What kinds of therapies are currently available to treat bone fracture pain? Non-steroidal anti-inflammatory drugs (NSAIDs) and opioids are currently available for pain treatment after fracture. However, some authors have reported an inhibitory effect of NSAIDs on bone union in both animals and humans. Murnaghan, et al.21 reported that NSAIDs have a significantly negative effect on blood flow across the fracture gap as well as an inhibitory effect on fracture repair in mice, and concluded that NSAIDs should be used with caution in all patients following osseous trauma. In human fracture of the femoral diaphysis, there was a marked association between nonunion and the use of NSAIDs after injury and delayed healing was noted in patients who took NSAIDs.22 Opioids cause increased somnolence, agitation, constipation, dizziness and cognitive impairment which can reduce mobility. Community-dwelling older women taking opioids have an increased risk for any nonspine fracture including hip fracture,23 the ability to participate in physical rehabilitation is decreased, resulting in loss of bone and/or muscle mass, which further results in delayed bone healing.23 King, et al.24 reported the inhibitory effect of opioids for bone union in an animal cancer model; morphine did not alter tumor growth or tumor burden but accelerated sarcoma-induced bone destruction and doubled the incidence of spontaneous fractures in a dose-dependent manner. Furthermore, morphine increased osteoclast activity, suggesting enhancement of sarcoma-induced osteolysis.24 In the future, therefore, antagonists of TRPV1 may become a therapeutic target for pain after bone fracture.
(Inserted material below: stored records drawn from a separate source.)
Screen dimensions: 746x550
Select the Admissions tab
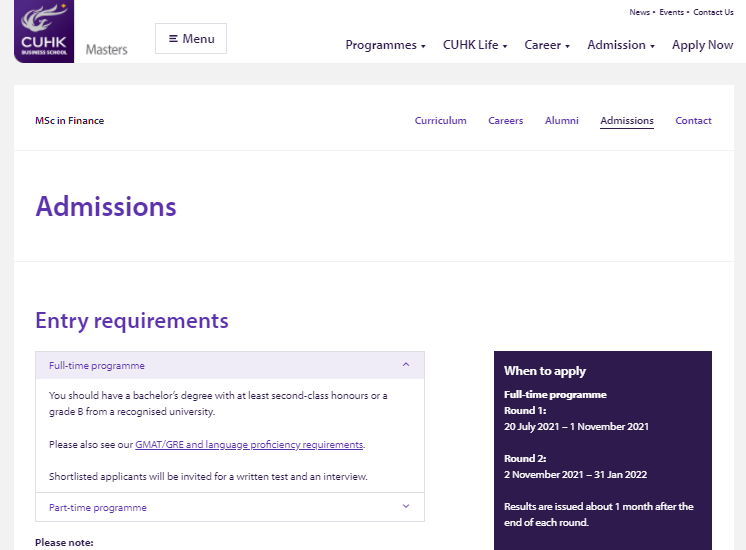pos(627,121)
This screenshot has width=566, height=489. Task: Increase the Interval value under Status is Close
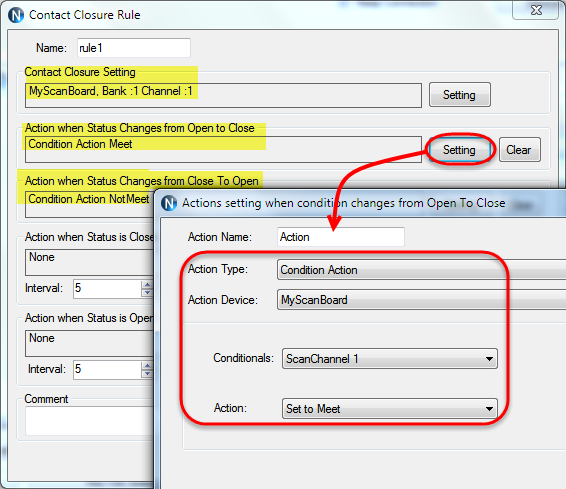tap(147, 285)
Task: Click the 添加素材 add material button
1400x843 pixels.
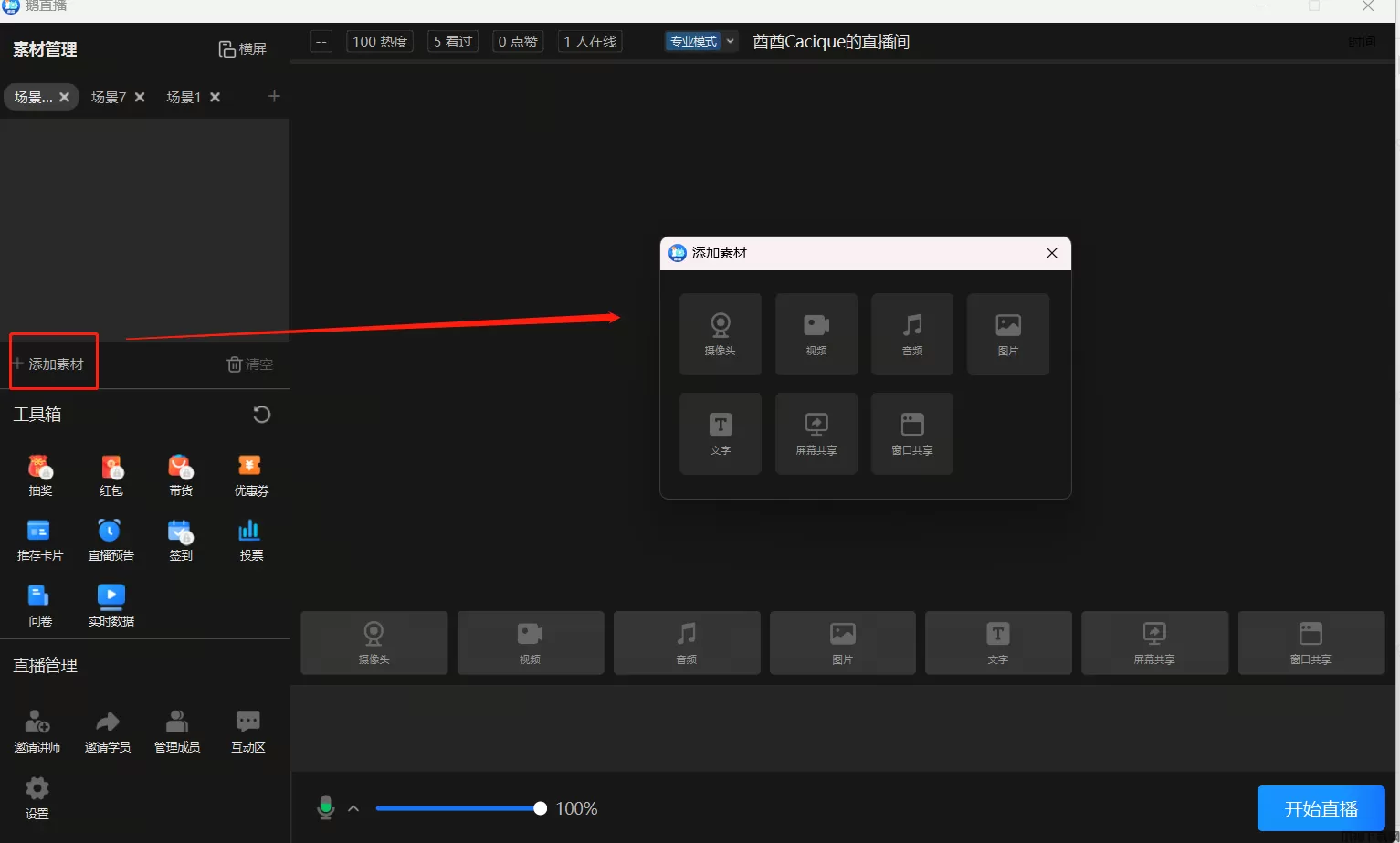Action: tap(49, 364)
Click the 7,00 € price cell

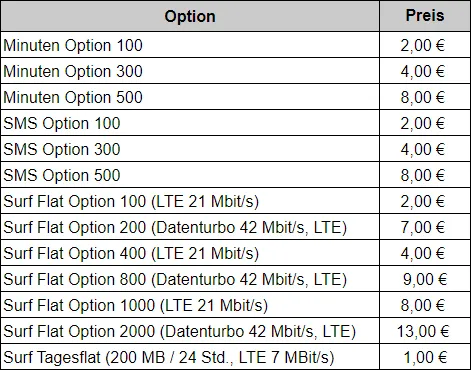[x=425, y=227]
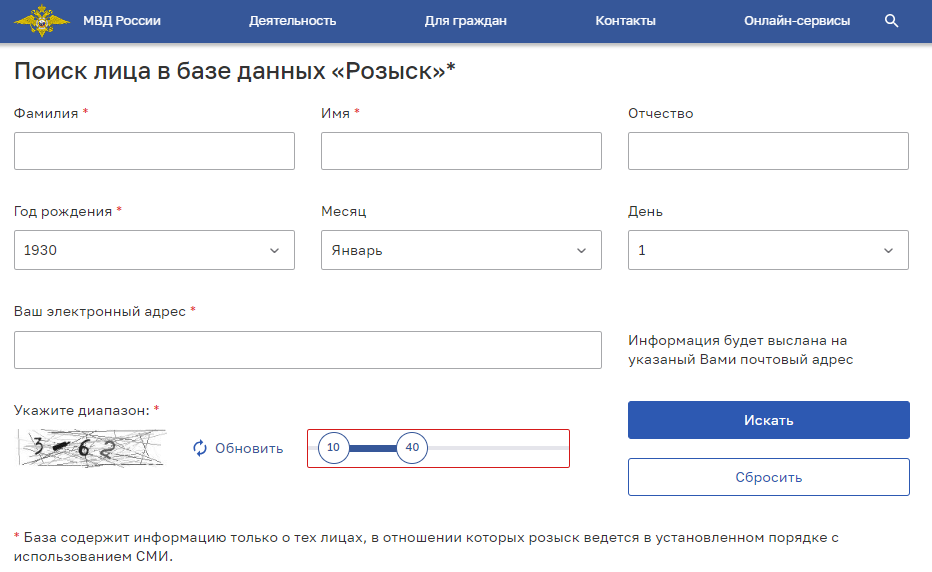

There are some limitations in the current study. We demonstrated that TRPV1-ir DRG neurons innervated the femur. However, we did not directly examine the sensory innervation of femur or the function of TRPV1. Furthermore, we did not evaluate pain originating from fracture, because this has already been shown previously in the same model as we used.6-8 We rather focused on the relation between pain and bone fracture, and did not examine the role of TRPV1 in bone remodeling. Further study is needed to clarify the pain mechanism of TRPV1 and pain transmission from fractured bone.
In conclusion, the present study demonstrated that the ratio of TRPV1-ir DRG neurons innervating the fractured rat femur was higher than those in normal femur and in healed femur, suggesting that TRPV1 may modulate sensory transmission from the fractured bone.
Footnotes
The authors have no financial conflicts of interest.